Overleg: • In welk stadium informeren de gemeente elkaar over hun woningbouwplannen? • Hoe vaak vindt er overleg plaats tussen de gemeenten over het woonbeleid? • Hoe verloopt zo’n overleg en over elke aspecten wordt gesproken? • In hoeverre stuurt de provincie aan op overleg en afstemming? • Welke samenwerkingsovereenkomsten en afspraken tussen gemeenten zijn getekend? • Op welke manier zijn deze afspraken en overeenkomsten tot stand gekomen? Zijn alle belanghebbenden vertegenwoordigd?

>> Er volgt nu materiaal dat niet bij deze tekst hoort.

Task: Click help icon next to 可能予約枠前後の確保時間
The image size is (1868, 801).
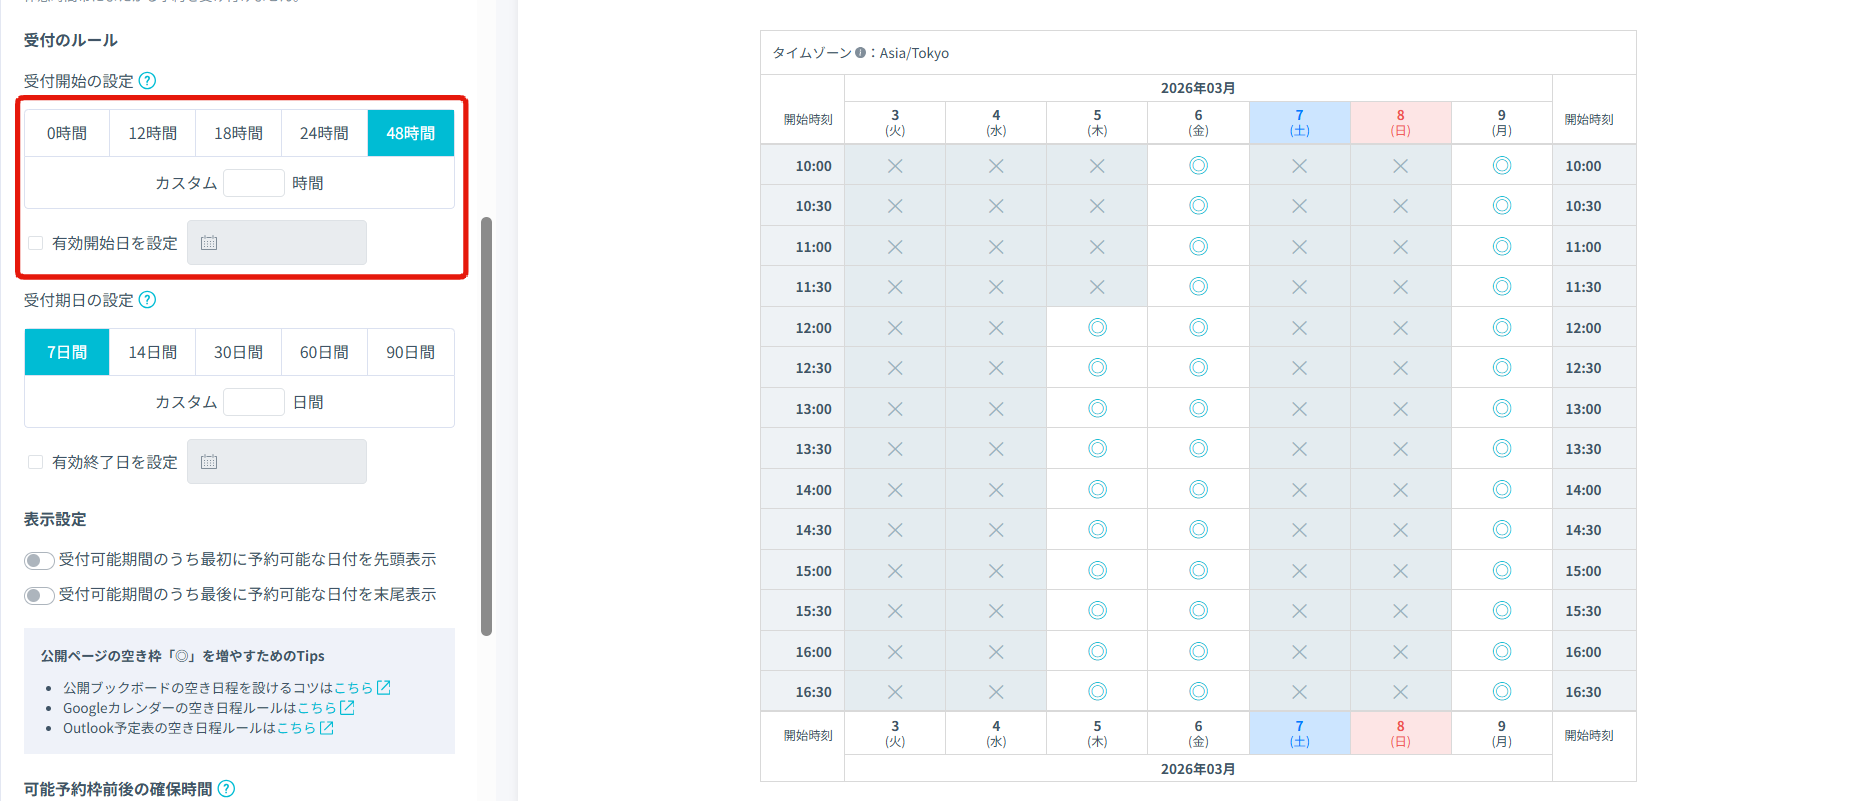Action: point(227,789)
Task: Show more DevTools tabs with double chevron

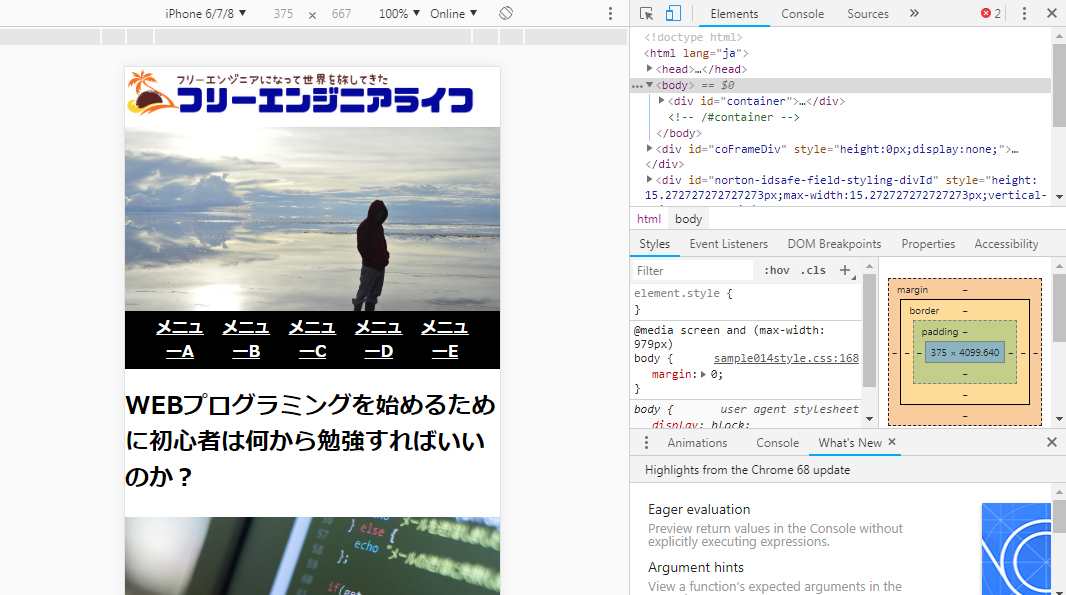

Conflicten: • Hoe gaan de gemeenten om met eventuele tegenstellingen tussen het eigenbelang en het belang van de regio? • In hoeverre bestaat er onenigheid tussen de gemeenten over aantallen en locaties in woningbouwplannen? • Hoe worden dergelijke conflicten beslecht? • Welke sanctie staat er op het niet nakomen van woonafspraken en is deze ooit uitgevoerd?

102

Verandering: • Is er de afgelopen jaren iets veranderd in de manier waarop of de mate waarin gemeenten hun woonbeleid afstemmen? • Wat heeft deze veranderingen veroorzaakt? • Hoe kijken de gemeenten (en provincie) tegen deze veranderingen aan? • Zijn gemeenten content met de huidige mate waarin en wijze waarop het woonbeleid wordt afgestemd en hoe kijken ze aan tegen de manier waarop dit zich ontwikkeld?